Lufthansa - AirBerlin - Where has all the rage gone?
Prof. Dr. Harro Heilmann
Professor & Chair, Process Engineering and Management - Corporate Development, Finance & Governance
A few months back the hype was all Lufthansa becoming the German aviation monopolist in light of airberlin's tragic demise. Sure enough, the one third aviation part of my heart was bleeding, too!
In case you wonder? I should say that I follow the aviation industry for both personal (travel) but also to some extent with professional interest. I typically have some ticket price agents running all the time. With lesser importance here, but complementing my interest, I follow the global executive aviation industry. The routes I check are some of the inner German routes originating in Stuttgart, Stuttgart to Mallorca as well as London's airport choices in Europe and some high traffic international routes, such as Stuttgart (via FRA, MUC and ZRH) to Los Angeles, San Francisco, Denver, New York, Tokyo and Singapore.
After airberlin's bankruptcy inner German and typical routes that airberlin had served into Europe saw significant price inflation after it's ceased operation. - For some time only, though. Now the surprise: Ticket prices on many relevant routes have started falling to formerly unknown levels. See for yourself before I continue to try to gain some insight:
I just picked three routes: STR-PMI, DUS-PMI and STR-TXL for illustrative reasons. DUS-PMI to rule out any Stuttgart-only effect. To show some level of methodic rigour I also used the exact same mid-week 14-day trip window for each of them with a lead time of some 2.5 months from now for booking.
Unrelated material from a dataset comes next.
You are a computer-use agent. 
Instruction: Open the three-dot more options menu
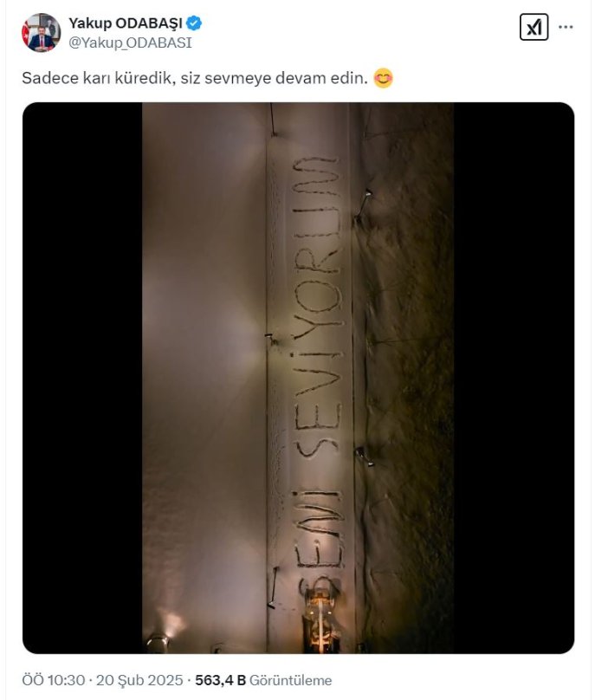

And I chose the second half of August which is still high summer season, clearly not a low price period of the year! My former best ever price to Mallorca (direct flight from Stuttgart) in July/August was 179 Euro. Berlin typically ran in the 100-200 Euro range, but easily higher, too, depending on time of day, weekday and lead time for booking.
Whatever I chose now, I ended up with extremely reasonably priced tickets as long as there was sufficient lead time. And I have plenty of choice in airline (Easyjet, Laudamotion, Eurowings, yeah, and infamous Ryanair, too) and time of day (not only 6am) ...
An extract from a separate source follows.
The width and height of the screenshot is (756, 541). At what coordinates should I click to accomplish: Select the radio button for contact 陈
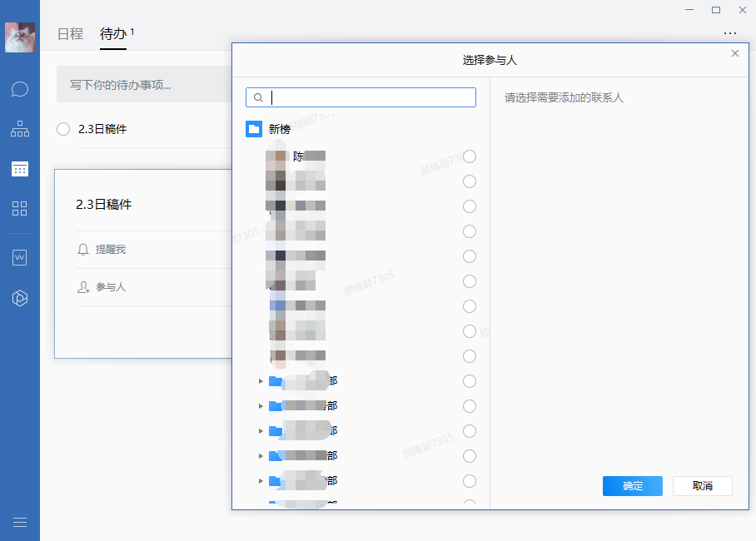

... what has happened: Two serious new competitors (Laudamotion, Easyjet) have entered the market. And boy, Easyjet sure is easy ... I have just concluded my third Berlin roundtrip with them, all at 50-100 Euro prices. Booking is a few clicks or sweeps, service is plain vanilla (which competitor's isn't?) but they are totally reliable and punctual. Laudamotion is RyanAir-backed on top and RyanAir itself expanding in Germany.
At the same time, Lufthansa has developed the Eurowings product to a point where the more efficient processes and cost position start to have impact on overall Lufthansa economies - while Lufthansa has become the top value generator in the DAX30 (at serious >economic< value metrics applied!) all at the same time. Hence, Eurowings now has the muscle to be an active (!) price competitor on all these routes, too. The industry is expanding again after years of misery in Germany and crews are an imminent bottleneck - typically a sign of growth.
How does that play with the past? Yes, Lufthansa and airberlin were supposed to be bitter rivals. But note: airberlin was in continous trouble and even though perceived as "cheap" had a sustainable cost problem forever. Thus, the long term strategic low cost boundary was - with some certainty - never reached by both airberlin and Lufthansa. But in light of the fact that on most "important" inner German and European routes it was always the two, Lufthansa and airberlin, competing, market pricing was to some extent lower bound stuck with the airberlin (marginal) cost position.
Hmmh, are you asking yourself this: Sounds much more we had a German market oligopoly in the past, rather than a looming monopoly problem as foreseen just a few months ago.
(Real) competition still does wonders for consumers - ... and businesses!